Dice el refrán, más que conocido, que todos los caminos conducen a Roma. Pocas veces, como en el entorno de un Jubileo universal de la Iglesia, estas palabras toman su significado de un modo más profundo. Aún más, si cabe, en medio de un mundo en el que los caminos parecen desdibujados y la esperanza de una meta se torna borrosa y poco realista. Casi podríamos decir que la Iglesia tiene, humanamente hablando, poco o nada que celebrar.
De tejas para abajo, el júbilo y la alegría se tornan casi un reto para el católico de hoy, pero lo importante es que los cristianos estamos llamados (con los pies en la tierra, en el barro) a mirar al cielo, a seguir la lógica del peregrino.

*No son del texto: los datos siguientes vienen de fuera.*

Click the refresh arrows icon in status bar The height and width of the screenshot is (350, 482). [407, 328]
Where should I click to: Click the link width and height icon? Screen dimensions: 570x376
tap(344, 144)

“¿Qué felicidad esperamos y deseamos?”, se pregunta el Papa Francisco en la Bula de convocación del Jubileo, Spes non confundit. en la que el propio pontífice se responde: “no se trata de una alegría pasajera, de una satisfacción efímera que, una vez alcanzada, sigue pidiendo siempre más, en una espiral de avidez donde el espíritu humano nunca está satisfecho, sino que más bien siempre está más vacío. Necesitamos una felicidad que se realice definitivamente en aquello que nos plenifica, es decir, en el amor, para poder exclamar, ya desde ahora: Soy amado, luego existo; y existiré por siempre en el Amor que no defrauda y del que nada ni nadie podrá separarme jamás.”
Esa es la meta del peregrino jubilar. El peregrino no es un simple andador de caminos inconclusos. El peregrino tiene una meta que supera el punto cardinal terreno para adentrarse en la forma de la vida, en el corazón. Es a la vez caminante y constructor; abre, con el Espíritu Santo, nuevos caminos al andar. No los crea, los descubre con la mirada hambrienta del amor.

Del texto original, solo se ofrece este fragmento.